When you are contemplating whether or not to add a new dividend stock to your portfolio, there are several important qualities to look for. For example, identifying companies with strong cash flow generation, long-term growth potential, and low debt levels is a great start. You should also check the sector that the stock is in and how it looks respective to the overall market. While dividend investing is one of the best ways to build wealth over time and take advantage of compounding, the last thing you want to do is buy a stock that decreases in value substantially or even cuts its dividend payouts after you buy.
One dividend stock in the industrial sector looks like a solid buy at this time. Dow Inc (NYSE:DOW) is a global chemical company with a nice dividend yield that investors might want to consider adding. Not to be confused with the Dow Jones Industrial Average, this stock has a diversified business model and could reward shareholders with solid returns over the long-term. Let’s take a look at why Dow Inc is a great dividend stock.
Diversified Chemicals Company
Dow Inc. is a company that is the product of a spin-off from DowDupont back in April 2019. One of the big reasons why dividend investors should be interested in the stock has to do with its diversified business model. The materials science company produces industrial chemicals that play a vital role in things like manufacturing, electronics, construction, healthcare, and more. It generated $43 billion in sales in 2019 and has a strong presence in all key geographic markets. Most of the chemicals that the company produces had very strong demand prior to the pandemic and the fact that Dow’s products are used in so many different industries around the world could make it a reliable choice for long-term buyers.
Although Dow’s sales figures have been negatively impacted by the pandemic as demand for auto manufacturing and construction materials decreased significantly during the first half of the year, the company has other products that helped to offset the downturn. Since Dow’s chemicals are also used to create cleaning and disinfecting products, food packaging, and paints and coatings, demand increased for some of its products to help offset losses in other segments. Dow was able to maintain its dividend and even beat analyst expectations on EPS and Revenue during a tough Q2 for the company. When the demand for Dow’s other products returns as the economy rebounds, the share price could appreciate nicely.
Newer dividend investors are typically attracted to high-yield stocks. They want to get as much cash flow as possible from their investments, but oftentimes don’t understand that a high-dividend yield can potentially be a red flag. That is not the case with Dow, a company that offers investors a 5.6% dividend yield with a strong balance sheet. Dow was able to improve its cash flow in Q2 by roughly 40% year-over-year, which is very impressive during a difficult time for the business.
Financial Strength and DJIA Component
When it comes down to it, buying a company like Dow Inc makes sense because of its financial strength. Dow is in a good position to continue paying dividends even as it faces some short-term issues related to the pandemic. Before the pandemic, Dow was focused on significantly reducing its debt and paid down $3 billion in debt in 2019. As of Q2, Dow had $3.7 billion in cash and cash equivalents on its balance sheet and also paid down $600 million in debt during the quarter. It appears that maintaining the company’s $0.70 quarterly payouts is a priority for Dow Inc at this time, which is reassuring in an uncertain economy.

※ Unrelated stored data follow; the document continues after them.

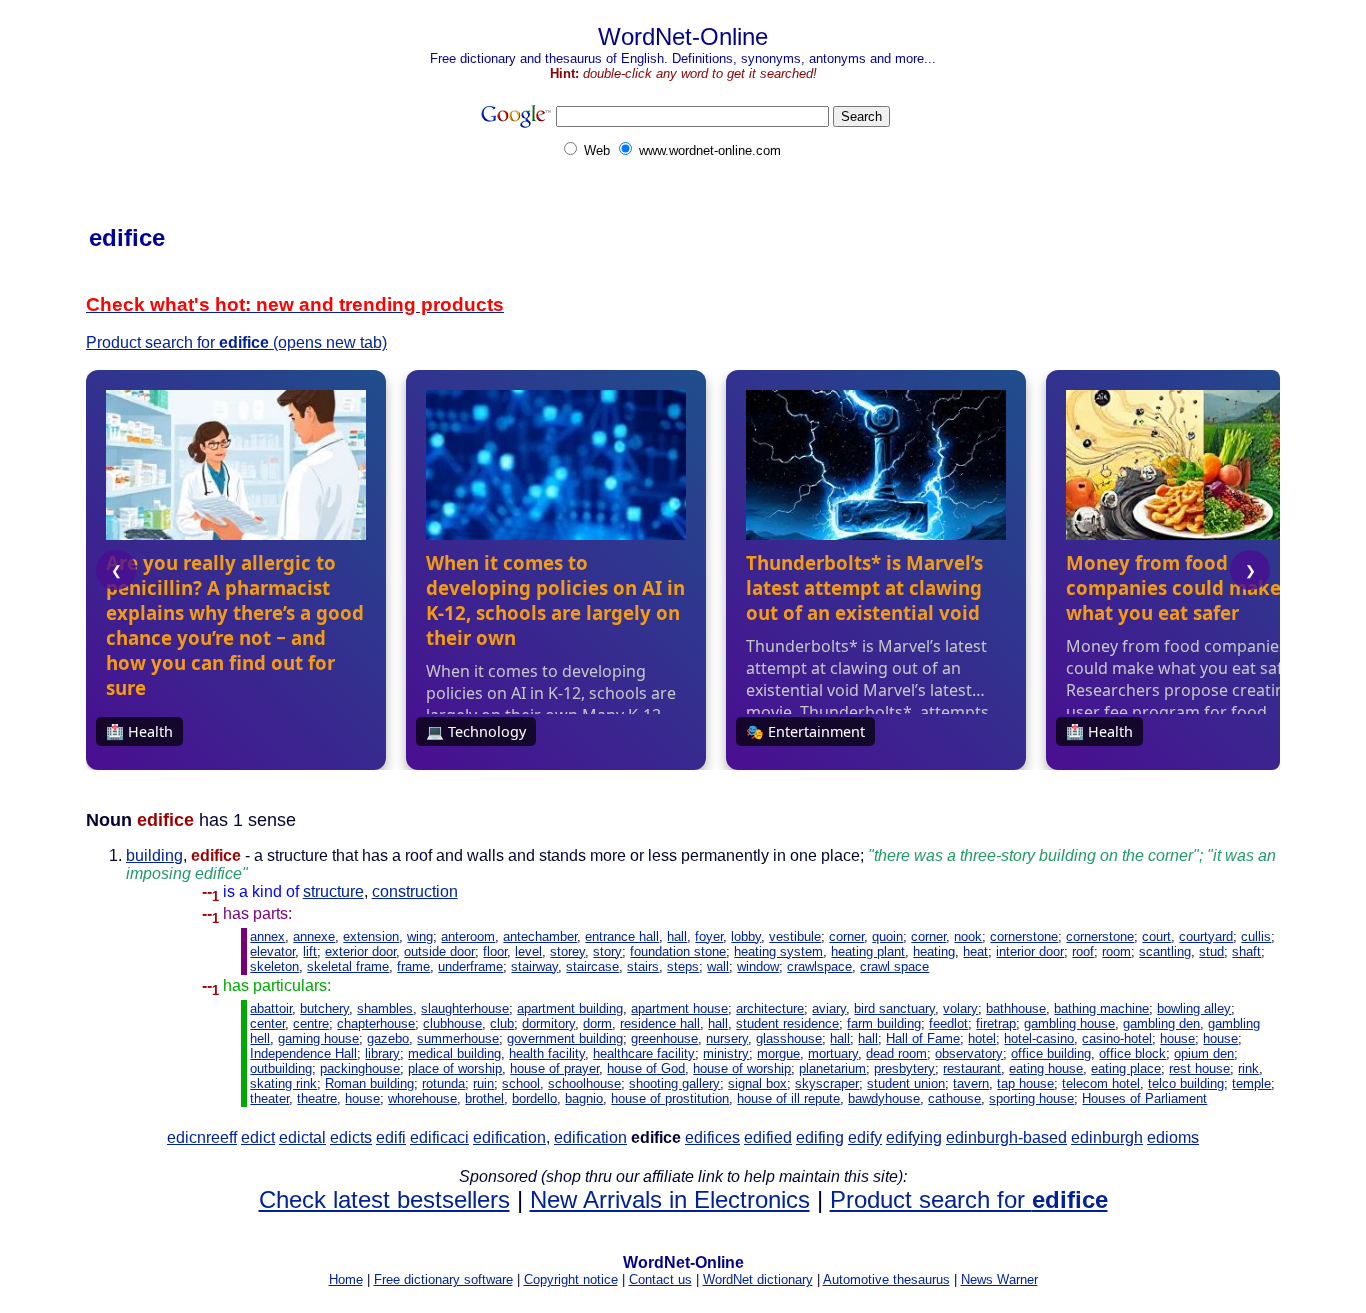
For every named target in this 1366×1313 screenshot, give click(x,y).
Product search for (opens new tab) (236, 342)
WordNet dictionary (758, 1279)
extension (371, 936)
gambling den (1161, 1023)
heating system (778, 951)
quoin (887, 936)
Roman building (369, 1083)
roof (1083, 951)
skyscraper (827, 1083)
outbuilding (281, 1068)
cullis (1256, 936)
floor (495, 951)
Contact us (660, 1279)
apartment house (679, 1008)
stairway (534, 966)
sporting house (1031, 1098)
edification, (511, 1137)
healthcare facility (644, 1053)
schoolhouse (584, 1083)
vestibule (795, 936)
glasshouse (789, 1038)
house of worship (742, 1068)
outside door (439, 951)
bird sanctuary (894, 1008)
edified (768, 1137)
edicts (351, 1137)
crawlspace (819, 966)
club (502, 1023)
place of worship (455, 1068)
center (267, 1023)
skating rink (283, 1083)
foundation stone (678, 951)
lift (310, 951)
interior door (1030, 951)
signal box (757, 1083)
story (607, 951)
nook (968, 936)
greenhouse (664, 1038)
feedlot (948, 1023)
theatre (317, 1098)
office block (1132, 1053)
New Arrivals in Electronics (670, 1199)
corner (846, 936)
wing (420, 936)
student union (906, 1083)
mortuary (833, 1053)
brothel (484, 1098)
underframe (470, 966)
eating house (1046, 1068)
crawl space (894, 966)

There’s also the fact that Dow Inc is a component of the Dow Jones Industrial Average. As 1 of 30 companies that make up the DJIA, investors should have added confidence in the quality of a dividend stock like Dow Inc. The DJIA has been lagging the overall market and we have already started to see some rotation into industrials over the last week which could be a positive sign for the stock going forward. In fact, the DJIA could end up performing quite well for the second half of the year. Dow Inc is also a member of the S&P 500, which is another good sign that tells investors it is truly a quality company.

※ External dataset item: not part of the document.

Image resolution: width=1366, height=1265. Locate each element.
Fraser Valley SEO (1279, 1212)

Although sales could continue to be impacted by the pandemic for Dow Inc in the near-term, the fact that it has been holding up well during the recent market selloff tells us that it is a strong company to own. There are risks related to the duration of the pandemic and lower crude oil prices which hurts the company’s competitive advantage, but many dividend payers face similar issues at this time while providing lower yields. If you are an investor that is looking to add a high-yield stock with a strong financial position and room to grow, this company is absolutely worth a look for your portfolio.